What you need to do -
Could you restate the entries below word for word and leave the images out?

(Data excerpts)
********************

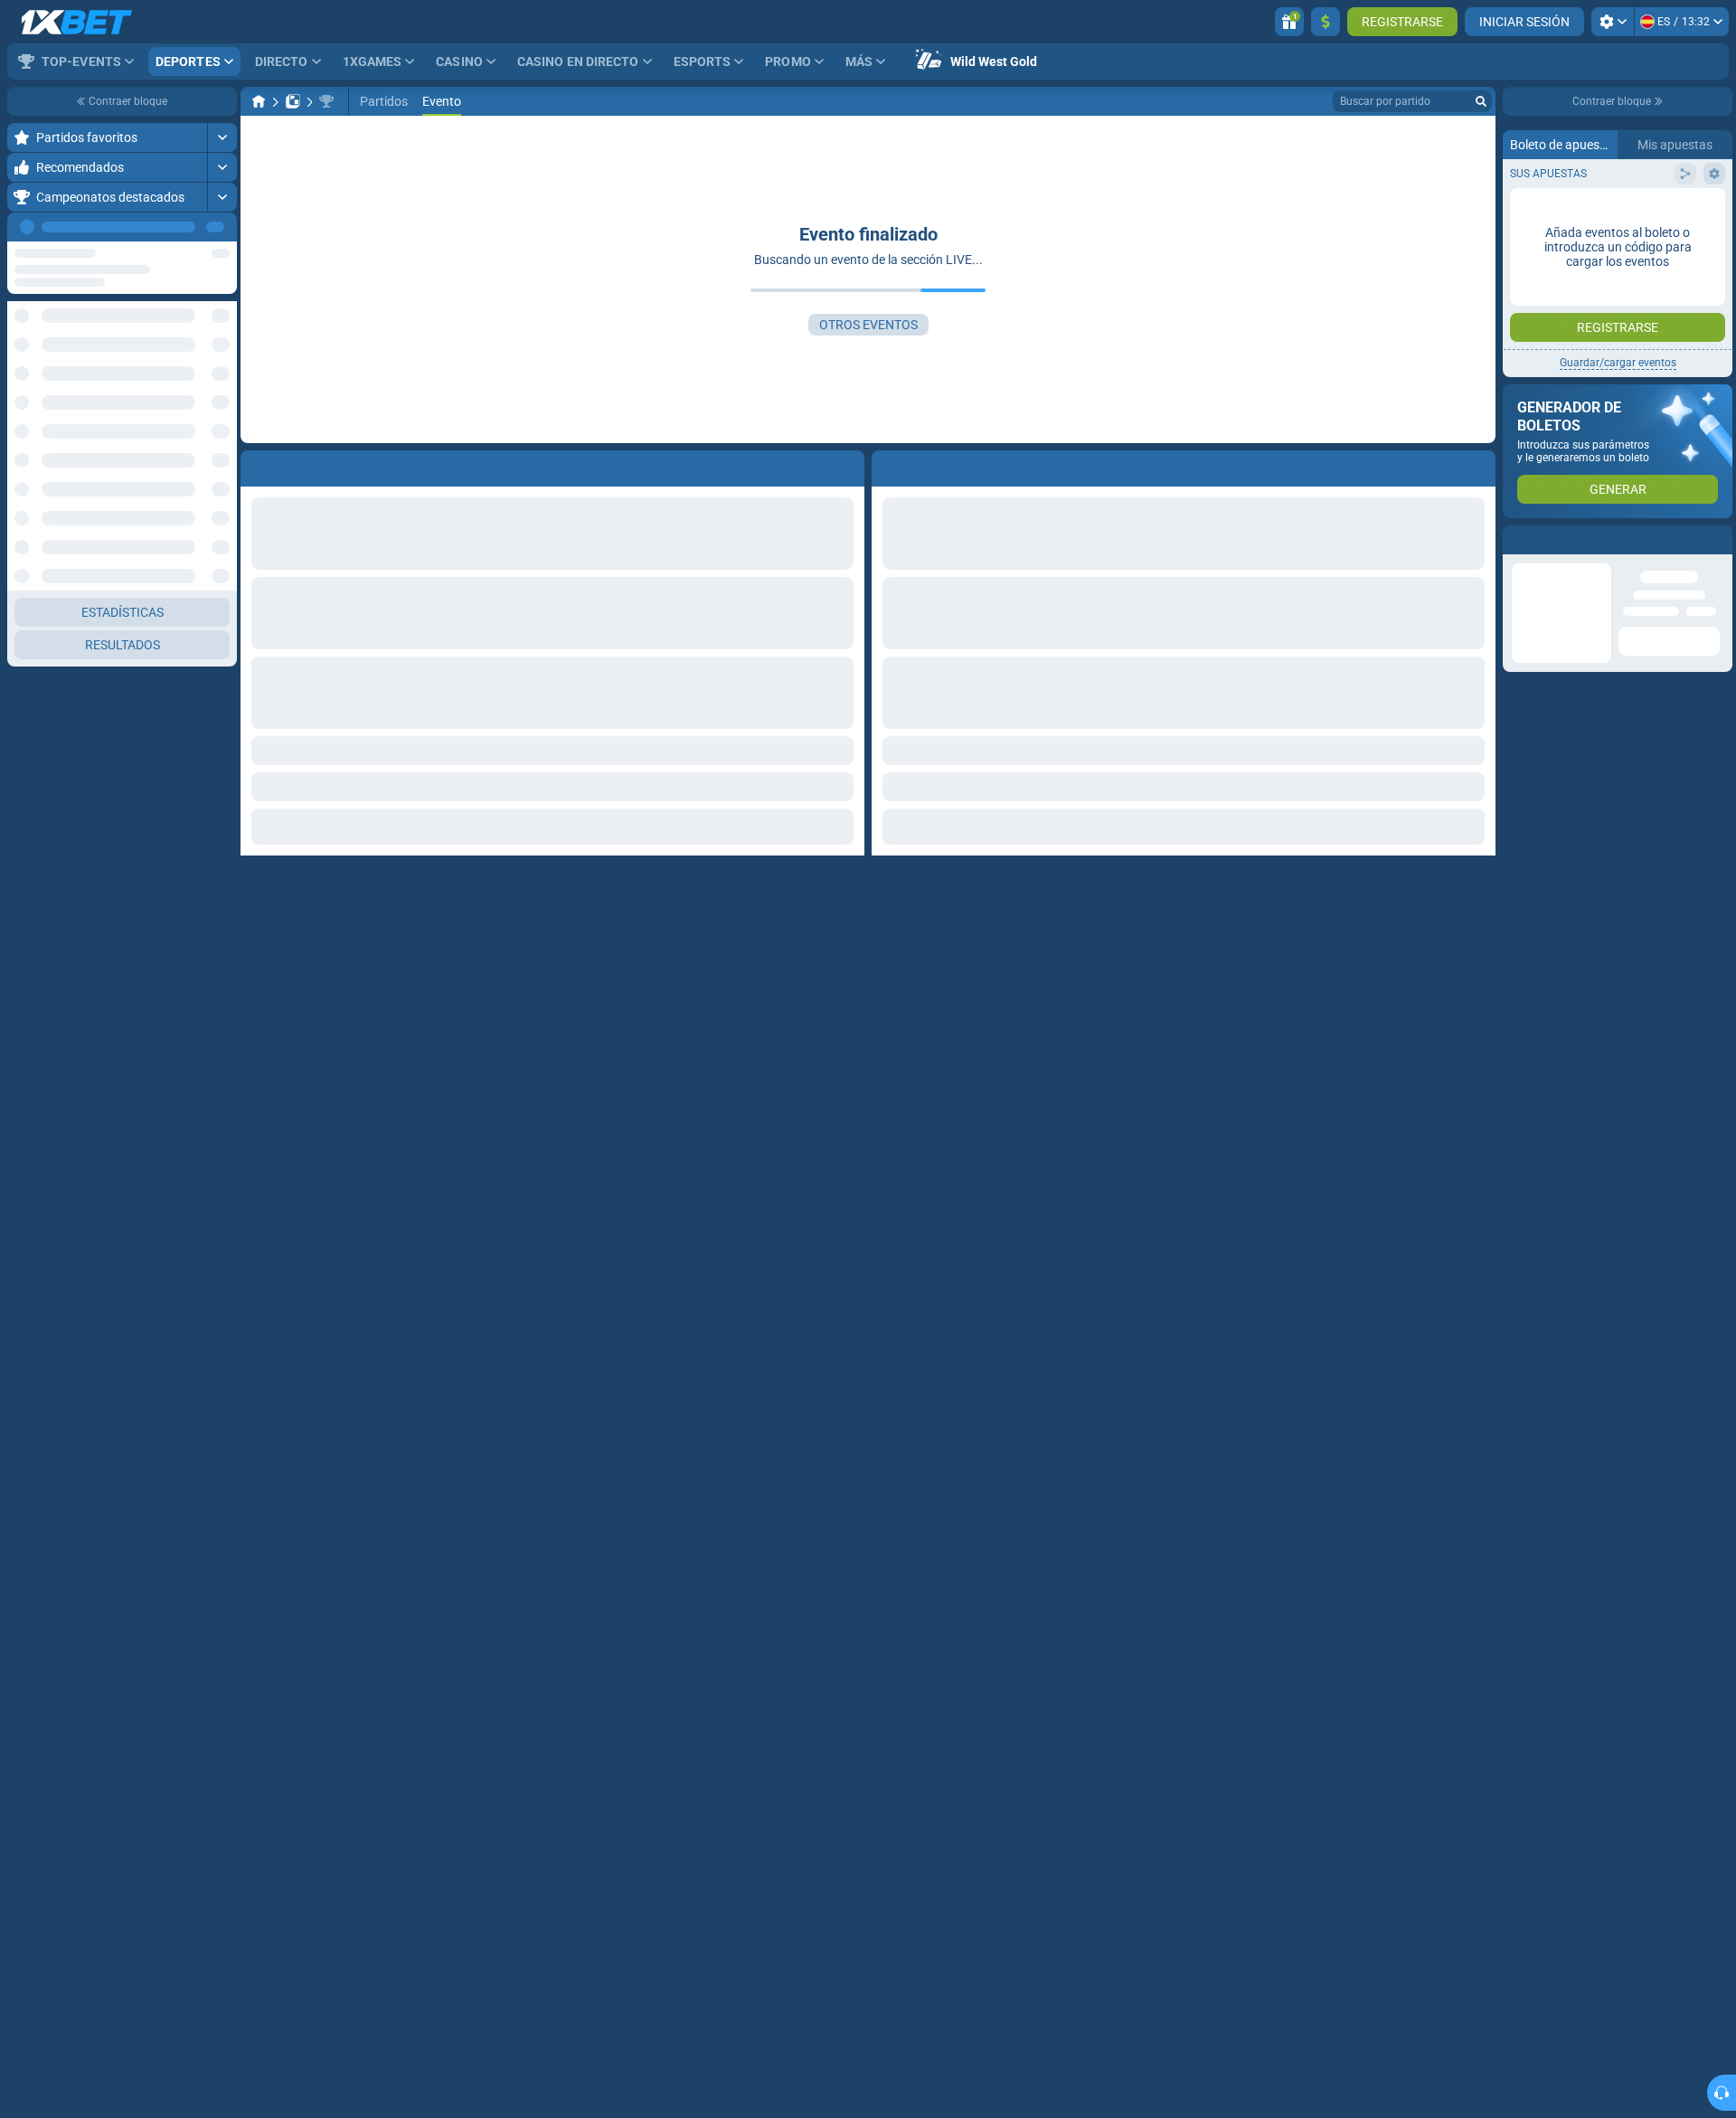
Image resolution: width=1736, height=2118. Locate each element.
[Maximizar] (222, 137)
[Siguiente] (222, 227)
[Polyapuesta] (293, 101)
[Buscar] (1481, 101)
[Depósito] (1325, 21)
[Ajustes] (1612, 21)
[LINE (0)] (258, 101)
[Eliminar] (1477, 465)
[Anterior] (182, 227)
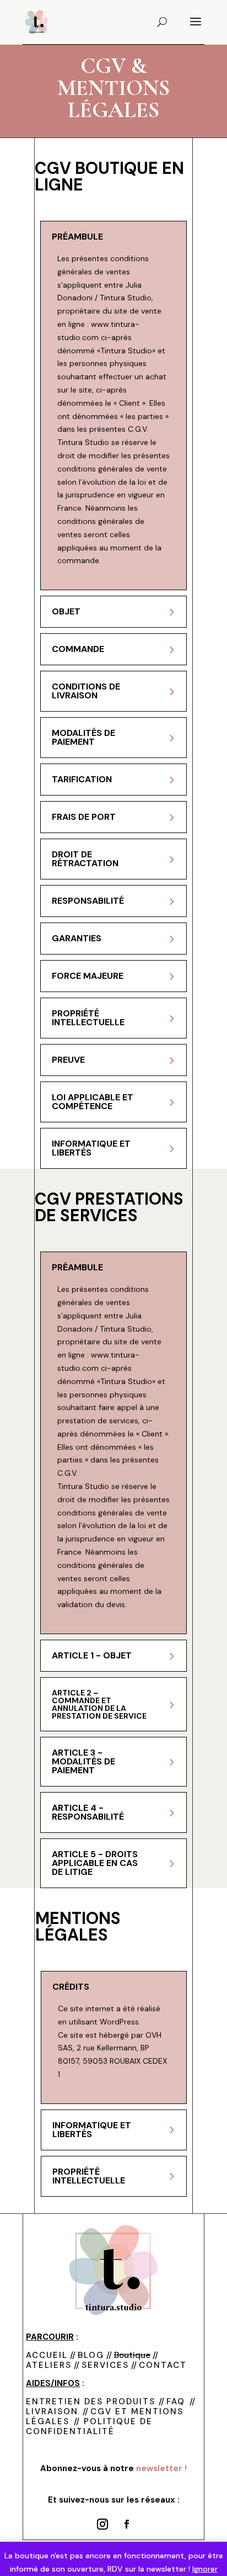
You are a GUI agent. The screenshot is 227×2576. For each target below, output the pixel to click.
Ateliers (49, 2365)
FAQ (175, 2401)
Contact (163, 2365)
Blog (91, 2355)
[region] (113, 2494)
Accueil (47, 2355)
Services (105, 2365)
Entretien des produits (92, 2401)
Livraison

********************

Result -
Image resolution: width=1736, height=2118. Locate each element.
[Maximizar] (222, 137)
[Siguiente] (222, 227)
[Polyapuesta] (293, 101)
[Buscar] (1481, 101)
[Depósito] (1325, 21)
[Ajustes] (1612, 21)
[LINE (0)] (258, 101)
[Eliminar] (1477, 465)
[Anterior] (182, 227)
You are a GUI agent. The screenshot is 227×2576. For each target below, output the pixel to click.
Ateliers (49, 2365)
FAQ (175, 2401)
Contact (163, 2365)
Blog (91, 2355)
[region] (113, 2494)
Accueil (47, 2355)
Services (105, 2365)
Entretien des produits (92, 2401)
Livraison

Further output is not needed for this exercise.